Exercise description: What you print must match the data line for line.

[Start of section]

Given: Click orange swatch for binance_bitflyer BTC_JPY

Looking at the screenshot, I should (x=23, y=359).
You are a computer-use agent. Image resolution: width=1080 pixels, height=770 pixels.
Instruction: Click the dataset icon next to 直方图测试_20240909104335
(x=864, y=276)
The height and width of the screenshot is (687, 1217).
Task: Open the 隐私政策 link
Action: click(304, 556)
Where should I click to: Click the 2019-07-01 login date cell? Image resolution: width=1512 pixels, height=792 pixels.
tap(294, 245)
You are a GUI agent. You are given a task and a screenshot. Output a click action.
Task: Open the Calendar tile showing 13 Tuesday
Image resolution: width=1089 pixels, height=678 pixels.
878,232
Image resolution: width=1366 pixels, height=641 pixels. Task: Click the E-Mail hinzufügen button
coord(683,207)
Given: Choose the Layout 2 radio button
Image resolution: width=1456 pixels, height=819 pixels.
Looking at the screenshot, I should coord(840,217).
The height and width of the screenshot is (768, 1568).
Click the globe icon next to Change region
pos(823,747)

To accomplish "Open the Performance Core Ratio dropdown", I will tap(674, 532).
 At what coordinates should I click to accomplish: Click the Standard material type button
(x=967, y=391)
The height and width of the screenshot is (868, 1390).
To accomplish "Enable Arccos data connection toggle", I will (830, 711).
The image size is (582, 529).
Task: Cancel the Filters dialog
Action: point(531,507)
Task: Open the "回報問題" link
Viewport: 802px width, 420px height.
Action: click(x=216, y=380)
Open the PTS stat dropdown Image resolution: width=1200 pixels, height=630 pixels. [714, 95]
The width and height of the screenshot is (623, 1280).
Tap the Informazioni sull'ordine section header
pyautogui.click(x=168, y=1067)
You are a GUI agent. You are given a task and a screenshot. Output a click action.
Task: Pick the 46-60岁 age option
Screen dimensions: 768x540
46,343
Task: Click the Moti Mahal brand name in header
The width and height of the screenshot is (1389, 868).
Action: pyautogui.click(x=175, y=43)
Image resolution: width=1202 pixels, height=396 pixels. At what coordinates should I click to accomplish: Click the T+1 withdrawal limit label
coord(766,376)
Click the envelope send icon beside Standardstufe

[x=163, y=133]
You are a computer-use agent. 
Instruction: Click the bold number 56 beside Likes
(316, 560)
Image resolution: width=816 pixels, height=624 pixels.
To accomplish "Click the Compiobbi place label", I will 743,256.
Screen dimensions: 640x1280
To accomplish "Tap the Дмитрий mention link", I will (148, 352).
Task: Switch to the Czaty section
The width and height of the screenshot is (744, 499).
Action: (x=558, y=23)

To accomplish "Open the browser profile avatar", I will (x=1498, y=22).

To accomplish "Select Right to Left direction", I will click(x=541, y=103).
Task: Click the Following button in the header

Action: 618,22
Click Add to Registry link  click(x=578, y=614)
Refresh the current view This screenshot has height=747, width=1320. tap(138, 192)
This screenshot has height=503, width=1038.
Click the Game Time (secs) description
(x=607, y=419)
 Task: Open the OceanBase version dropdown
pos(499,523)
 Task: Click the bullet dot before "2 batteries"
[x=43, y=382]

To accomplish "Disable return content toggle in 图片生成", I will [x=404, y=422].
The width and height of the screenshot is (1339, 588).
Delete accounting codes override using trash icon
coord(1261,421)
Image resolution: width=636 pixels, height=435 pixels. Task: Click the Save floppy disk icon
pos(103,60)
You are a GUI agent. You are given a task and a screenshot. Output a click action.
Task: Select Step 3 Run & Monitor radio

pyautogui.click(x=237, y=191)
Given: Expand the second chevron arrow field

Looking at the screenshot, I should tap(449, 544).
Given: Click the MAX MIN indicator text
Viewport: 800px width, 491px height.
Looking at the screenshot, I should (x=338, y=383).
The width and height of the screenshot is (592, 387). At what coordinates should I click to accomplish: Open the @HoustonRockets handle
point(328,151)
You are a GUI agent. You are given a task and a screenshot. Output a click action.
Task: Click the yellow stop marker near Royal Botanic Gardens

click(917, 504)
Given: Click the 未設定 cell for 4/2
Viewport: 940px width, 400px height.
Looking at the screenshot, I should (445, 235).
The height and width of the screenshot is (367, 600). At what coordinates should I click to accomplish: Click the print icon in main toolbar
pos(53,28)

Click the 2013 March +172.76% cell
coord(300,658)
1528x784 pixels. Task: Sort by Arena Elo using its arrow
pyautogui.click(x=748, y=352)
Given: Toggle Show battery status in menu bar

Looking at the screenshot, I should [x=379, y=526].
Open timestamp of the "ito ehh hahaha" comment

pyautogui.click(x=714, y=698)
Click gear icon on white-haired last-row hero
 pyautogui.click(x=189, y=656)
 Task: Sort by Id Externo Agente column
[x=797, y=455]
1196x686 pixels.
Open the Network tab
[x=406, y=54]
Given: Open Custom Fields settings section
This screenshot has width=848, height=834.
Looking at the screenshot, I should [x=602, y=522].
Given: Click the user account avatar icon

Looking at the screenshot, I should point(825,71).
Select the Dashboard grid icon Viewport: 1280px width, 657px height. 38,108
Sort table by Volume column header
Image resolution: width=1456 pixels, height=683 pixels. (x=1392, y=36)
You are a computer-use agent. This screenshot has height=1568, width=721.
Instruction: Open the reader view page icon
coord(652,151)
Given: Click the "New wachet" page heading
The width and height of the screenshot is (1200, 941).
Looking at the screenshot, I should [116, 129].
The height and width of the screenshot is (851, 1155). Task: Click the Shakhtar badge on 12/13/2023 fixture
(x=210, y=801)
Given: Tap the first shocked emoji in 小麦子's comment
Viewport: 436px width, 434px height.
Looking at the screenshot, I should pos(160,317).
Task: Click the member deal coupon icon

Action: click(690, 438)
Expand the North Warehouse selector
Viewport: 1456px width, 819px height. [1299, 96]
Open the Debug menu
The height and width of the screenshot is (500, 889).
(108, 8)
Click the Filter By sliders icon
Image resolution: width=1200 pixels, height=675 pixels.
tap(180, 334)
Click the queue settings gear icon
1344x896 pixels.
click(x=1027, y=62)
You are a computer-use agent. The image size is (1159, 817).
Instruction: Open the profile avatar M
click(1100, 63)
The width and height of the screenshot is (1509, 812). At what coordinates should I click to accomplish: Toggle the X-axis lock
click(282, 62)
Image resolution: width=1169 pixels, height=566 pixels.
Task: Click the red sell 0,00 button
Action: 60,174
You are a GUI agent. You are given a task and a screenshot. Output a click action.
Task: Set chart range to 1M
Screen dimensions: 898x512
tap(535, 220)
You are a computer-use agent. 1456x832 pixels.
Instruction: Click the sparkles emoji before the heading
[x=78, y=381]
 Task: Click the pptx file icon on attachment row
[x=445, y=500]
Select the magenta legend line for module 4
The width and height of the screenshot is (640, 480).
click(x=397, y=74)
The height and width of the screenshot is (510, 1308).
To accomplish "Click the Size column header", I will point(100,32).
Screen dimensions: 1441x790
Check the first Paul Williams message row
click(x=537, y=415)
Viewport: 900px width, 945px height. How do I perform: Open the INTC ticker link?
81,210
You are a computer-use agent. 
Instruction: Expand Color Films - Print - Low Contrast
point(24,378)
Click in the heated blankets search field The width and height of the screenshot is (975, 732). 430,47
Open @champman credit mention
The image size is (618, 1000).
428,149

[End of section]

Response below:
Given: Click orange swatch for binance_bitflyer BTC_JPY

Looking at the screenshot, I should (x=23, y=359).
You are a computer-use agent. Image resolution: width=1080 pixels, height=770 pixels.
Instruction: Click the dataset icon next to 直方图测试_20240909104335
(x=864, y=276)
The height and width of the screenshot is (687, 1217).
Task: Open the 隐私政策 link
Action: click(304, 556)
Where should I click to: Click the 2019-07-01 login date cell? Image resolution: width=1512 pixels, height=792 pixels.
tap(294, 245)
You are a GUI agent. You are given a task and a screenshot. Output a click action.
Task: Open the Calendar tile showing 13 Tuesday
Image resolution: width=1089 pixels, height=678 pixels.
878,232
Image resolution: width=1366 pixels, height=641 pixels. Task: Click the E-Mail hinzufügen button
coord(683,207)
Given: Choose the Layout 2 radio button
Image resolution: width=1456 pixels, height=819 pixels.
Looking at the screenshot, I should coord(840,217).
The height and width of the screenshot is (768, 1568).
Click the globe icon next to Change region
pos(823,747)

To accomplish "Open the Performance Core Ratio dropdown", I will tap(674, 532).
 At what coordinates should I click to accomplish: Click the Standard material type button
(x=967, y=391)
The height and width of the screenshot is (868, 1390).
To accomplish "Enable Arccos data connection toggle", I will (830, 711).
The image size is (582, 529).
Task: Cancel the Filters dialog
Action: point(531,507)
Task: Open the "回報問題" link
Viewport: 802px width, 420px height.
Action: click(x=216, y=380)
Open the PTS stat dropdown Image resolution: width=1200 pixels, height=630 pixels. [714, 95]
The width and height of the screenshot is (623, 1280).
Tap the Informazioni sull'ordine section header
pyautogui.click(x=168, y=1067)
You are a GUI agent. You are given a task and a screenshot. Output a click action.
Task: Pick the 46-60岁 age option
Screen dimensions: 768x540
46,343
Task: Click the Moti Mahal brand name in header
The width and height of the screenshot is (1389, 868).
Action: pyautogui.click(x=175, y=43)
Image resolution: width=1202 pixels, height=396 pixels. At what coordinates should I click to accomplish: Click the T+1 withdrawal limit label
coord(766,376)
Click the envelope send icon beside Standardstufe

[x=163, y=133]
You are a computer-use agent. 
Instruction: Click the bold number 56 beside Likes
(316, 560)
Image resolution: width=816 pixels, height=624 pixels.
To accomplish "Click the Compiobbi place label", I will 743,256.
Screen dimensions: 640x1280
To accomplish "Tap the Дмитрий mention link", I will (148, 352).
Task: Switch to the Czaty section
The width and height of the screenshot is (744, 499).
Action: (x=558, y=23)

To accomplish "Open the browser profile avatar", I will (x=1498, y=22).

To accomplish "Select Right to Left direction", I will click(x=541, y=103).
Task: Click the Following button in the header

Action: 618,22
Click Add to Registry link  click(x=578, y=614)
Refresh the current view This screenshot has height=747, width=1320. tap(138, 192)
This screenshot has height=503, width=1038.
Click the Game Time (secs) description
(x=607, y=419)
 Task: Open the OceanBase version dropdown
pos(499,523)
 Task: Click the bullet dot before "2 batteries"
[x=43, y=382]

To accomplish "Disable return content toggle in 图片生成", I will [x=404, y=422].
The width and height of the screenshot is (1339, 588).
Delete accounting codes override using trash icon
coord(1261,421)
Image resolution: width=636 pixels, height=435 pixels. Task: Click the Save floppy disk icon
pos(103,60)
You are a GUI agent. You are given a task and a screenshot. Output a click action.
Task: Select Step 3 Run & Monitor radio

pyautogui.click(x=237, y=191)
Given: Expand the second chevron arrow field

Looking at the screenshot, I should tap(449, 544).
Given: Click the MAX MIN indicator text
Viewport: 800px width, 491px height.
Looking at the screenshot, I should (x=338, y=383).
The width and height of the screenshot is (592, 387). At what coordinates should I click to accomplish: Open the @HoustonRockets handle
point(328,151)
You are a GUI agent. You are given a task and a screenshot. Output a click action.
Task: Click the yellow stop marker near Royal Botanic Gardens

click(917, 504)
Given: Click the 未設定 cell for 4/2
Viewport: 940px width, 400px height.
Looking at the screenshot, I should (445, 235).
The height and width of the screenshot is (367, 600). At what coordinates should I click to accomplish: Click the print icon in main toolbar
pos(53,28)

Click the 2013 March +172.76% cell
coord(300,658)
1528x784 pixels. Task: Sort by Arena Elo using its arrow
pyautogui.click(x=748, y=352)
Given: Toggle Show battery status in menu bar

Looking at the screenshot, I should [x=379, y=526].
Open timestamp of the "ito ehh hahaha" comment

pyautogui.click(x=714, y=698)
Click gear icon on white-haired last-row hero
 pyautogui.click(x=189, y=656)
 Task: Sort by Id Externo Agente column
[x=797, y=455]
1196x686 pixels.
Open the Network tab
[x=406, y=54]
Given: Open Custom Fields settings section
This screenshot has width=848, height=834.
Looking at the screenshot, I should [x=602, y=522].
Given: Click the user account avatar icon

Looking at the screenshot, I should point(825,71).
Select the Dashboard grid icon Viewport: 1280px width, 657px height. 38,108
Sort table by Volume column header
Image resolution: width=1456 pixels, height=683 pixels. (x=1392, y=36)
You are a computer-use agent. This screenshot has height=1568, width=721.
Instruction: Open the reader view page icon
coord(652,151)
Given: Click the "New wachet" page heading
The width and height of the screenshot is (1200, 941).
Looking at the screenshot, I should [116, 129].
The height and width of the screenshot is (851, 1155). Task: Click the Shakhtar badge on 12/13/2023 fixture
(x=210, y=801)
Given: Tap the first shocked emoji in 小麦子's comment
Viewport: 436px width, 434px height.
Looking at the screenshot, I should pos(160,317).
Task: Click the member deal coupon icon

Action: click(690, 438)
Expand the North Warehouse selector
Viewport: 1456px width, 819px height. [1299, 96]
Open the Debug menu
The height and width of the screenshot is (500, 889).
(108, 8)
Click the Filter By sliders icon
Image resolution: width=1200 pixels, height=675 pixels.
tap(180, 334)
Click the queue settings gear icon
1344x896 pixels.
click(x=1027, y=62)
You are a computer-use agent. The image size is (1159, 817).
Instruction: Open the profile avatar M
click(1100, 63)
The width and height of the screenshot is (1509, 812). At what coordinates should I click to accomplish: Toggle the X-axis lock
click(282, 62)
Image resolution: width=1169 pixels, height=566 pixels.
Task: Click the red sell 0,00 button
Action: 60,174
You are a GUI agent. You are given a task and a screenshot. Output a click action.
Task: Set chart range to 1M
Screen dimensions: 898x512
tap(535, 220)
You are a computer-use agent. 1456x832 pixels.
Instruction: Click the sparkles emoji before the heading
[x=78, y=381]
 Task: Click the pptx file icon on attachment row
[x=445, y=500]
Select the magenta legend line for module 4
The width and height of the screenshot is (640, 480).
click(x=397, y=74)
The height and width of the screenshot is (510, 1308).
To accomplish "Click the Size column header", I will point(100,32).
Screen dimensions: 1441x790
Check the first Paul Williams message row
click(x=537, y=415)
Viewport: 900px width, 945px height. How do I perform: Open the INTC ticker link?
81,210
You are a computer-use agent. 
Instruction: Expand Color Films - Print - Low Contrast
point(24,378)
Click in the heated blankets search field The width and height of the screenshot is (975, 732). 430,47
Open @champman credit mention
The image size is (618, 1000).
428,149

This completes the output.